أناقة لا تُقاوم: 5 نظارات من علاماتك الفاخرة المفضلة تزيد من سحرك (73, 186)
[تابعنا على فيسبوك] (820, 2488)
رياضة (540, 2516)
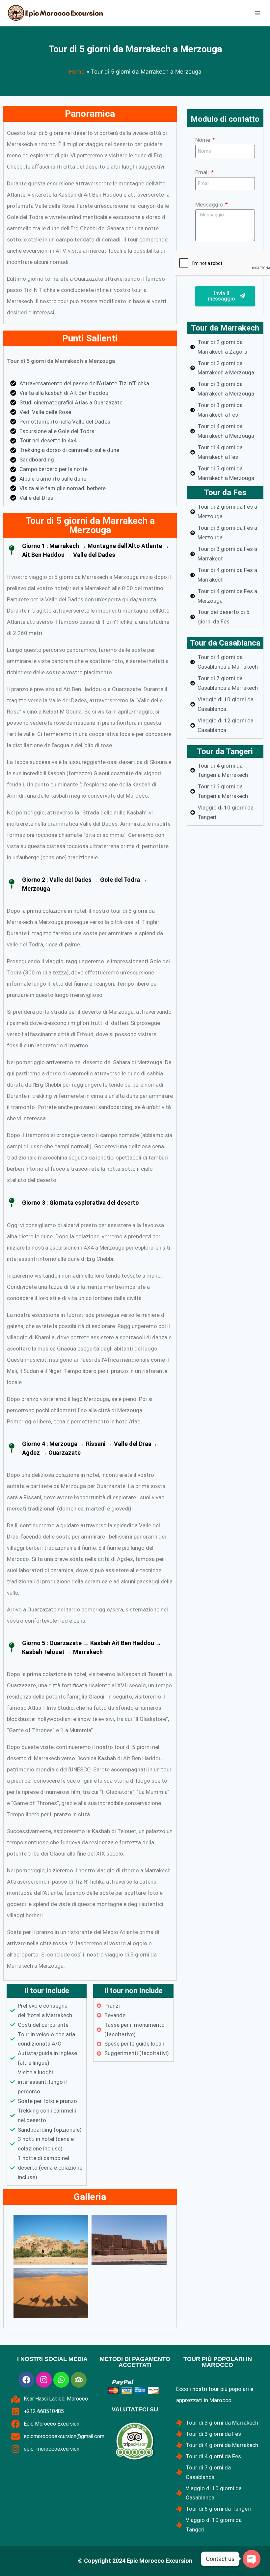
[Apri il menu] (257, 13)
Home (77, 71)
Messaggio (209, 204)
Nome (203, 140)
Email (202, 172)
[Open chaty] (251, 2559)
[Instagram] (44, 2380)
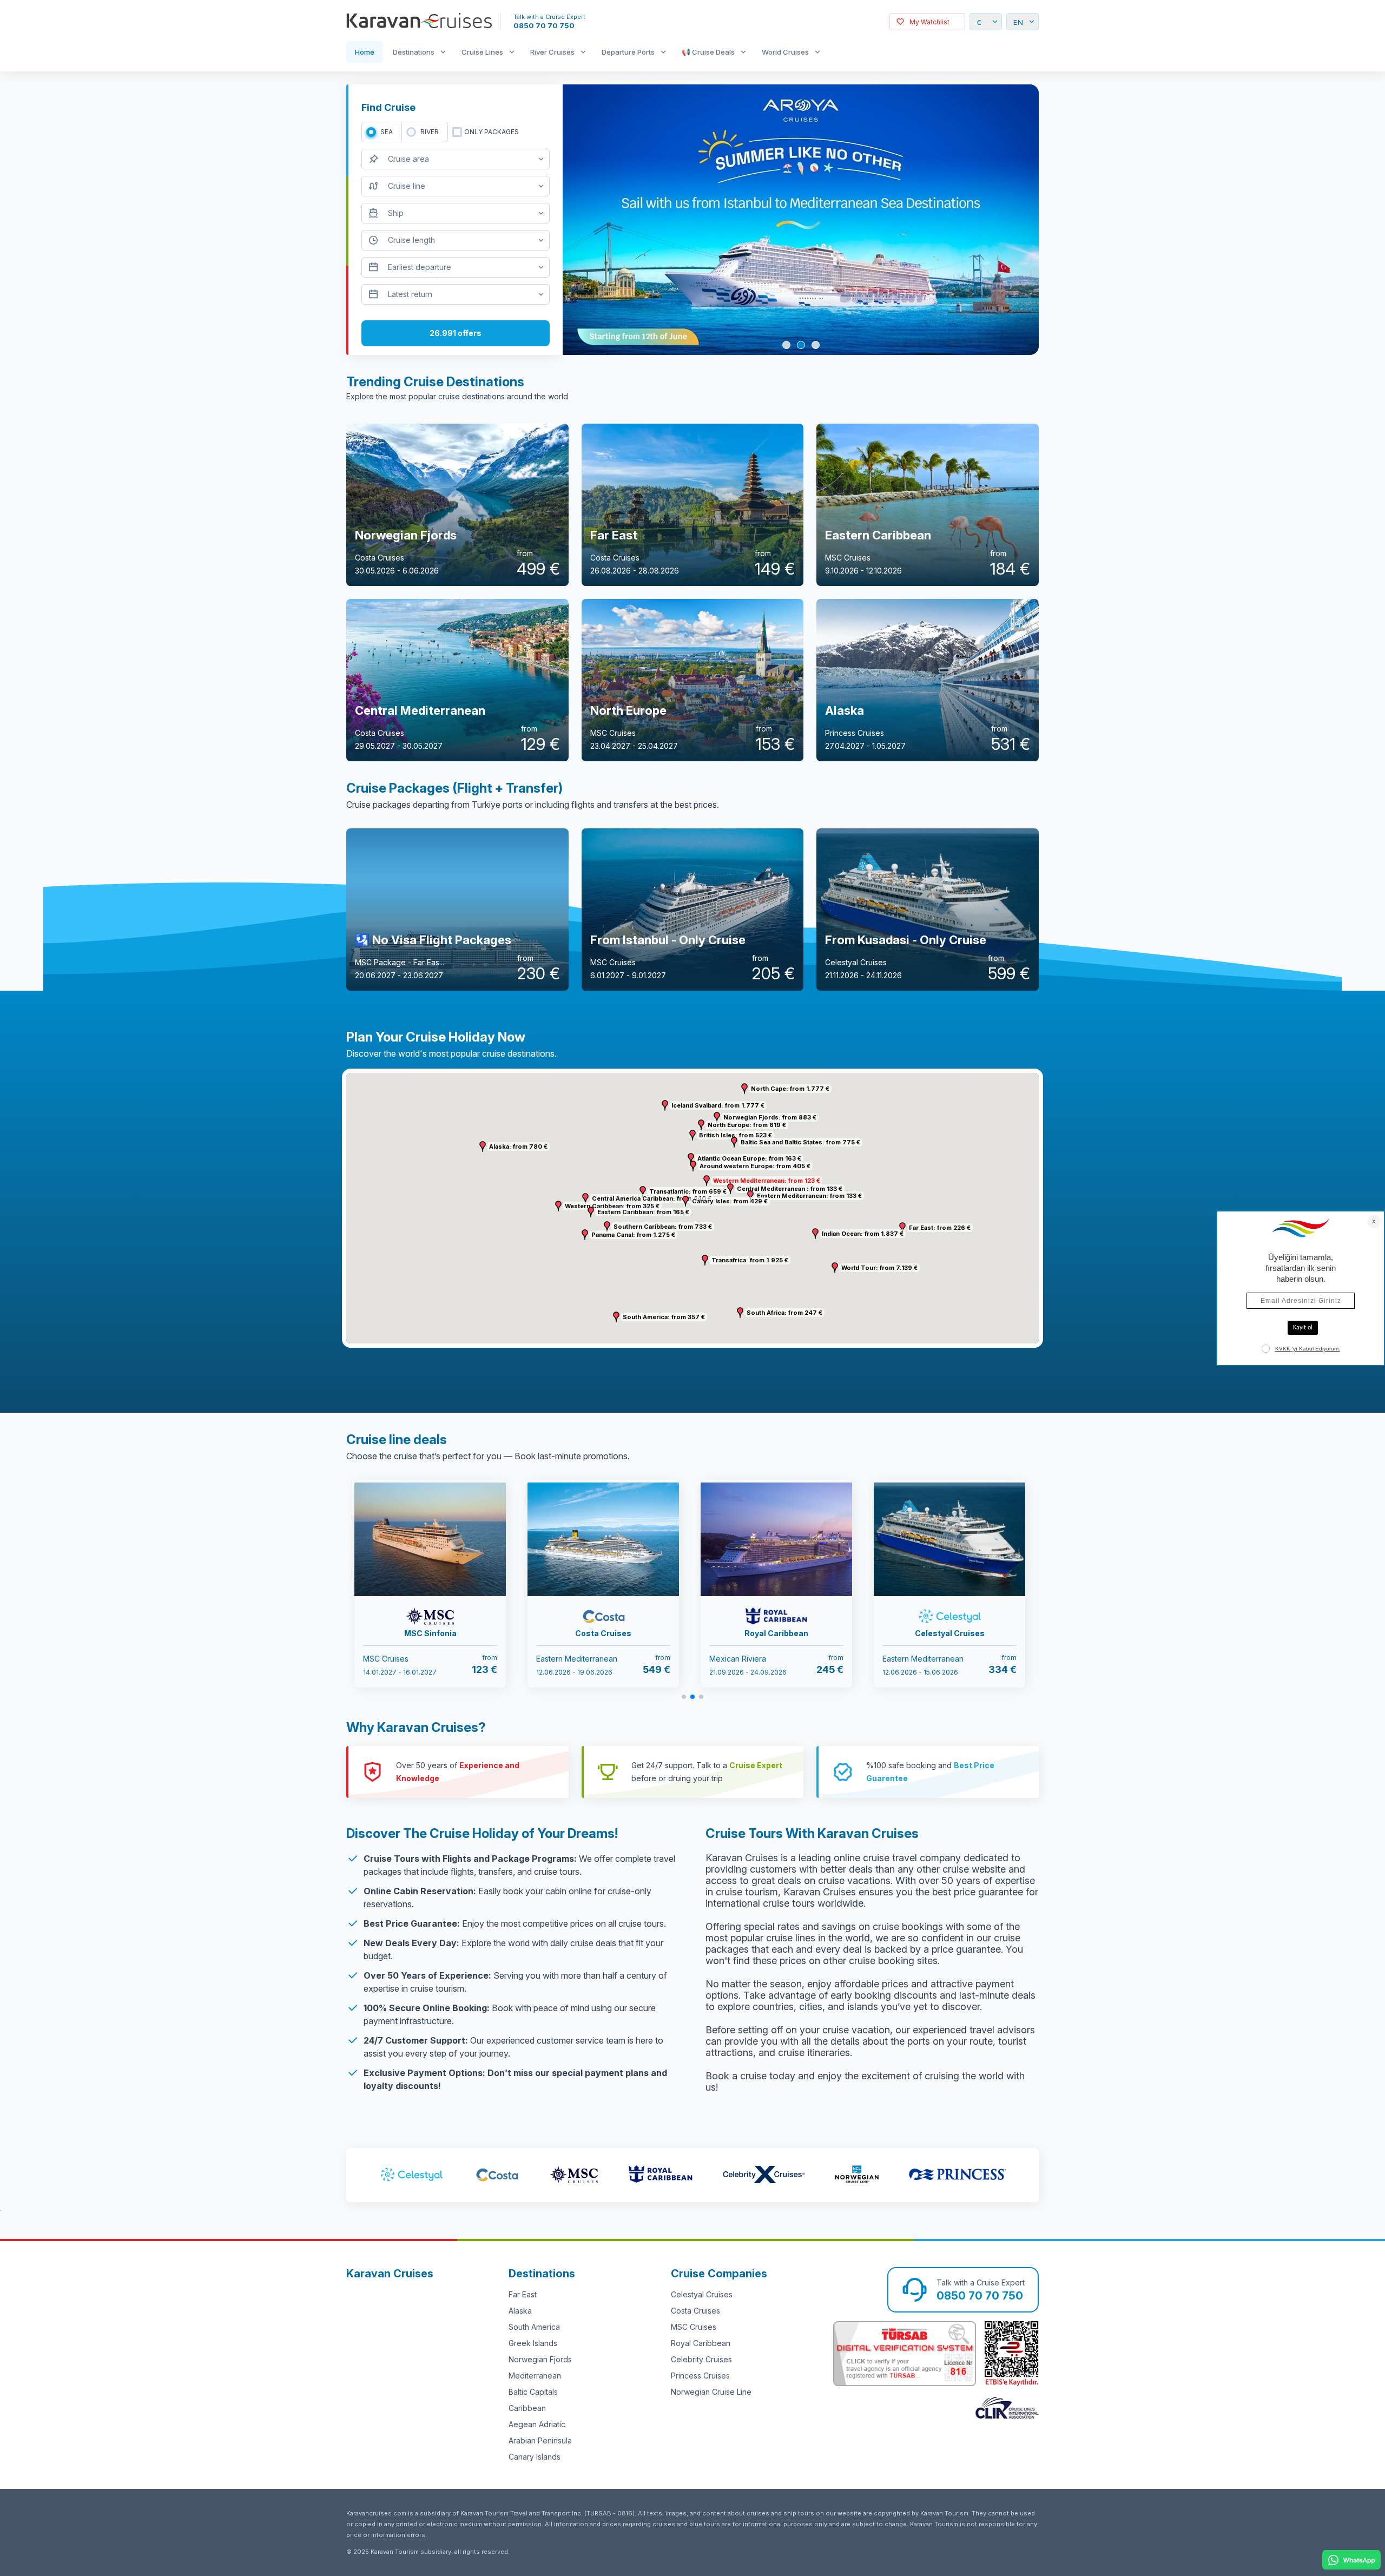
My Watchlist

■ HOW TO COMPLETE THIS TASK
What you give back must be the data above, reproduced exactly and free of pictures.

■ SOLUTION TO THIS TASK
أناقة لا تُقاوم: 5 نظارات من علاماتك الفاخرة المفضلة تزيد من سحرك (73, 186)
[تابعنا على فيسبوك] (820, 2488)
رياضة (540, 2516)
[Apri il menu] (257, 13)
Home (77, 71)
Messaggio (209, 204)
Nome (203, 140)
Email (202, 172)
[Open chaty] (251, 2559)
[Instagram] (44, 2380)
My Watchlist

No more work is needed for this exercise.